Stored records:
=-=-=

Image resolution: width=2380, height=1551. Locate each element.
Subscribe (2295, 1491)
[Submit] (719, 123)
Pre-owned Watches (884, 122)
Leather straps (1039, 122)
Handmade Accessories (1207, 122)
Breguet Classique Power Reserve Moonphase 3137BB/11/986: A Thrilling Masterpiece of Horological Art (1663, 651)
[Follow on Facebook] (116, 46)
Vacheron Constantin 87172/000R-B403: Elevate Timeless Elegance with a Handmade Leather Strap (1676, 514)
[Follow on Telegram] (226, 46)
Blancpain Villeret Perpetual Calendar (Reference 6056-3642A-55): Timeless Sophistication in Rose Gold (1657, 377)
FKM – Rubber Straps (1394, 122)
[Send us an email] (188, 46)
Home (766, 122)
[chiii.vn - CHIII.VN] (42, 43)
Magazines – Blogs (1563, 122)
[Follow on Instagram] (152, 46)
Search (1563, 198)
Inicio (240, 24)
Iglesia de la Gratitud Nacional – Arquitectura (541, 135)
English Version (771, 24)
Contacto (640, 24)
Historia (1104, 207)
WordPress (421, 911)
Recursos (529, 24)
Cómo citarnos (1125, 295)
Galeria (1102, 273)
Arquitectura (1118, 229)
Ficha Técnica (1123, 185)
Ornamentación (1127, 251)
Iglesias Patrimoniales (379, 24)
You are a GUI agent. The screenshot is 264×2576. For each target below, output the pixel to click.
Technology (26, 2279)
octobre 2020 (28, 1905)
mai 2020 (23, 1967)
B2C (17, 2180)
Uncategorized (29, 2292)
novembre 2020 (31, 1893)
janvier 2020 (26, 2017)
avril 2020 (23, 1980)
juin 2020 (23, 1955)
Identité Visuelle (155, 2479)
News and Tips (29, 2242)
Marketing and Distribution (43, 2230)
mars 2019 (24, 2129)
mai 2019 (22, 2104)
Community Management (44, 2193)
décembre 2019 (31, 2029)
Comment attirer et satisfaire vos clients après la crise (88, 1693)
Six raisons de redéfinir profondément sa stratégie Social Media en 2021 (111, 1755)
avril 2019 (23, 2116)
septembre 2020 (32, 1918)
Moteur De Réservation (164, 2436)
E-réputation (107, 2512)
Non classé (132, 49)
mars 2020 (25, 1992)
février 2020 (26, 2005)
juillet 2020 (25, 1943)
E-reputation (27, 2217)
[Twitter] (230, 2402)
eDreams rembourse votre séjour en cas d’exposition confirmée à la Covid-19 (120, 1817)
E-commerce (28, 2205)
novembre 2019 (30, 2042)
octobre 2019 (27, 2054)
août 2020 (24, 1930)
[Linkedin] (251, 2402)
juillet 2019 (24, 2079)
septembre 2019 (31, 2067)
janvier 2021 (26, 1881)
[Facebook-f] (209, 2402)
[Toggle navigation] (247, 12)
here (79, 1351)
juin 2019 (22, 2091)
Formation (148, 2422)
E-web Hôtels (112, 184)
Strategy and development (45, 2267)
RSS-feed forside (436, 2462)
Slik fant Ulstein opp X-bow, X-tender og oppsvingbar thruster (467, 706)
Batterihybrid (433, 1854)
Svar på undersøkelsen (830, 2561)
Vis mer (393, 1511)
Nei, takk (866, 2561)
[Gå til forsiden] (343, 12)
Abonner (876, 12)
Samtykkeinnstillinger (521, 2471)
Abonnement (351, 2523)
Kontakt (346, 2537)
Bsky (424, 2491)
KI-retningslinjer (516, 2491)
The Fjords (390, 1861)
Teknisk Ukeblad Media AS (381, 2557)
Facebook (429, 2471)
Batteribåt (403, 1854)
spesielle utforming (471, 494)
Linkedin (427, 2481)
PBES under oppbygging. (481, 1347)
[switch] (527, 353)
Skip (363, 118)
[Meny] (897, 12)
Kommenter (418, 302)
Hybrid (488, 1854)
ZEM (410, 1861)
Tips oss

=-=-=

Aim of the exercise:
Print each entry precisely. Include every line.

Exercise solution:
Image resolution: width=2380, height=1551. Locate each element.
Subscribe (2295, 1491)
[Submit] (719, 123)
Pre-owned Watches (884, 122)
Leather straps (1039, 122)
Handmade Accessories (1207, 122)
Breguet Classique Power Reserve Moonphase 3137BB/11/986: A Thrilling Masterpiece of Horological Art (1663, 651)
[Follow on Facebook] (116, 46)
Vacheron Constantin 87172/000R-B403: Elevate Timeless Elegance with a Handmade Leather Strap (1676, 514)
[Follow on Telegram] (226, 46)
Blancpain Villeret Perpetual Calendar (Reference 6056-3642A-55): Timeless Sophistication in Rose Gold (1657, 377)
FKM – Rubber Straps (1394, 122)
[Send us an email] (188, 46)
Home (766, 122)
[chiii.vn - CHIII.VN] (42, 43)
Magazines – Blogs (1563, 122)
[Follow on Instagram] (152, 46)
Search (1563, 198)
Inicio (240, 24)
Iglesia de la Gratitud Nacional – Arquitectura (541, 135)
English Version (771, 24)
Contacto (640, 24)
Historia (1104, 207)
WordPress (421, 911)
Recursos (529, 24)
Cómo citarnos (1125, 295)
Galeria (1102, 273)
Arquitectura (1118, 229)
Ficha Técnica (1123, 185)
Ornamentación (1127, 251)
Iglesias Patrimoniales (379, 24)
You are a GUI agent. The screenshot is 264×2576. For each target below, output the pixel to click.
Technology (26, 2279)
octobre 2020 (28, 1905)
mai 2020 (23, 1967)
B2C (17, 2180)
Uncategorized (29, 2292)
novembre 2020 (31, 1893)
janvier 2020 (26, 2017)
avril 2020 (23, 1980)
juin 2020 (23, 1955)
Identité Visuelle (155, 2479)
News and Tips (29, 2242)
Marketing and Distribution (43, 2230)
mars 2019 (24, 2129)
mai 2019 (22, 2104)
Community Management (44, 2193)
décembre 2019 (31, 2029)
Comment attirer et satisfaire vos clients après la crise (88, 1693)
Six raisons de redéfinir profondément sa stratégie Social Media en 2021 (111, 1755)
avril 2019 (23, 2116)
septembre 2020 (32, 1918)
Moteur De Réservation (164, 2436)
E-réputation (107, 2512)
Non classé (132, 49)
mars 2020 (25, 1992)
février 2020 (26, 2005)
juillet 2020 (25, 1943)
E-reputation (27, 2217)
[Twitter] (230, 2402)
eDreams rembourse votre séjour en cas d’exposition confirmée à la Covid-19 (120, 1817)
E-commerce (28, 2205)
novembre 2019 (30, 2042)
octobre 2019 (27, 2054)
août 2020 (24, 1930)
[Linkedin] (251, 2402)
juillet 2019 (24, 2079)
septembre 2019 (31, 2067)
janvier 2021 (26, 1881)
[Facebook-f] (209, 2402)
[Toggle navigation] (247, 12)
here (79, 1351)
juin 2019 (22, 2091)
Formation (148, 2422)
E-web Hôtels (112, 184)
Strategy and development (45, 2267)
RSS-feed forside (436, 2462)
Slik fant Ulstein opp X-bow, X-tender og oppsvingbar thruster (467, 706)
Batterihybrid (433, 1854)
Svar på undersøkelsen (830, 2561)
Vis mer (393, 1511)
Nei, takk (866, 2561)
[Gå til forsiden] (343, 12)
Abonner (876, 12)
Samtykkeinnstillinger (521, 2471)
Abonnement (351, 2523)
Kontakt (346, 2537)
Bsky (424, 2491)
KI-retningslinjer (516, 2491)
The Fjords (390, 1861)
Teknisk Ukeblad Media AS (381, 2557)
Facebook (429, 2471)
Batteribåt (403, 1854)
spesielle utforming (471, 494)
Linkedin (427, 2481)
PBES under oppbygging. (481, 1347)
[switch] (527, 353)
Skip (363, 118)
[Meny] (897, 12)
Kommenter (418, 302)
Hybrid (488, 1854)
ZEM (410, 1861)
Tips oss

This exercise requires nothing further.